[Dataset items]
_ _ _ _
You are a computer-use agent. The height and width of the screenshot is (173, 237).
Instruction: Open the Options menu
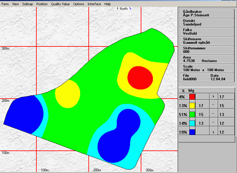(x=79, y=4)
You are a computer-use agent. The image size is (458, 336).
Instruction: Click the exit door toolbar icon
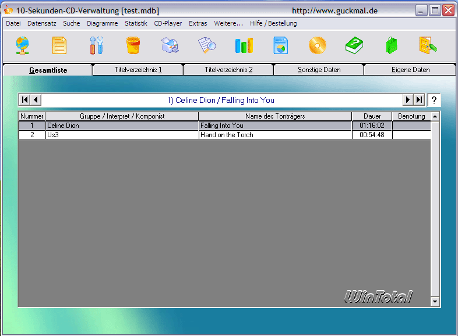[x=428, y=45]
_ _ _ _
Arrange every line of the data above as a Markdown table with the columns "No." and "Text", skipping blank lines. Leave the pictures out of the answer.

| No. | Text |
|---|---|
| 1 | You are a computer-use agent. The height and width of the screenshot is (173, 237). |
| 2 | Instruction: Open the Options menu |
| 3 | (x=79, y=4) |
| 4 | You are a computer-use agent. The image size is (458, 336). |
| 5 | Instruction: Click the exit door toolbar icon |
| 6 | [x=428, y=45] |